## Extract to read
*** Block opens ***

This is what allows pifs to work!
I'm a layman here and not a mathematician but how does it store the complete value of pi and not rounded up to a certain amount? Or do one of the libraries generate that?
You generate it when needed, using one of the known sequences that converges to π. As a simple example, the pi() recipe here shows how to compute π to arbitrary precision. For an application like pifs you can do even better and use the BBP formula which lets you directly calculate a specific hexadecimal digit of π.
I want that project continues so hard. Sounds amazing
I can't tell if this is a joke or real code... like for this sentence below.
The cat is back.
Will that repo seriously run until it finds where that is in pi? However long it might take, hours, days, years, decades, and then tell you, so you can look it up quickly?
I can’t tell if this is a joke or real code
Yes.
Will that repo seriously run until it finds where that is in pi?

*** Block closes ***

## Work request 1
In the thread about pifs, which formula is said to let you directly calculate a specific hexadecimal digit of π?
## Work request 2
Write the next part of the forum thread about pifs, starting after its final line.

## Input data
*** Block opens ***

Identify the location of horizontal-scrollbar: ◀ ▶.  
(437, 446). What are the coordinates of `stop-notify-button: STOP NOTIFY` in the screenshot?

*** Block closes ***

## Expected output 1
The BBP formula.

## Expected output 2
Sure. It'll take a very long while though. We can estimate roughly how long - encoded as ASCII and translated to hex your sentence looks like 54686520636174206973206261636b. That's 30 hexadecimal digits. So very roughly, one of each 16^30 30-digit sequences will match this one. So on average, you'd need to look about 16^30 * 30 ≈ 4e37 digits into π to find a sequence matching this one. For comparison, something on the order of 1e15 digits of pi were ever calculated.
so you can look it up quickly?
Not very quickly, it's still n log n time. More importantly, information theory is ruthless: there exist no compression algorithms that have on average a >1 compression coefficient for arbitrary data. So if you tried to use π as compression, the offsets you get would on average be larger than the data you are compressing. For example, your data here can be written written as 30 hexadecimal digits, but the offset into pi would be on the order of 4e37, which takes ~90 hexadecimal digits to write down.
Thats very cool. It brings to mind some sort of espionage where spies are exchanging massive messages contained in 2 numbers. The index and the Metadata length. All the other spy has to do is pass it though pifs to decode. Maybe adding some salt as well to prevent someone figuring it out.
It has not been proven either way but if pi is proven to be normal then yes. https://en.m.wikipedia.org/wiki/Normal_number
no. it merely being infinitely non-repeating is insufficient to say that it contains any particular finite string.
for instance, write out pi in base 2, and reinterpret as base 10.
11.0010010000111111011010101000100010000101...
it is infinitely non-repeating, but nowhere will you find a 2.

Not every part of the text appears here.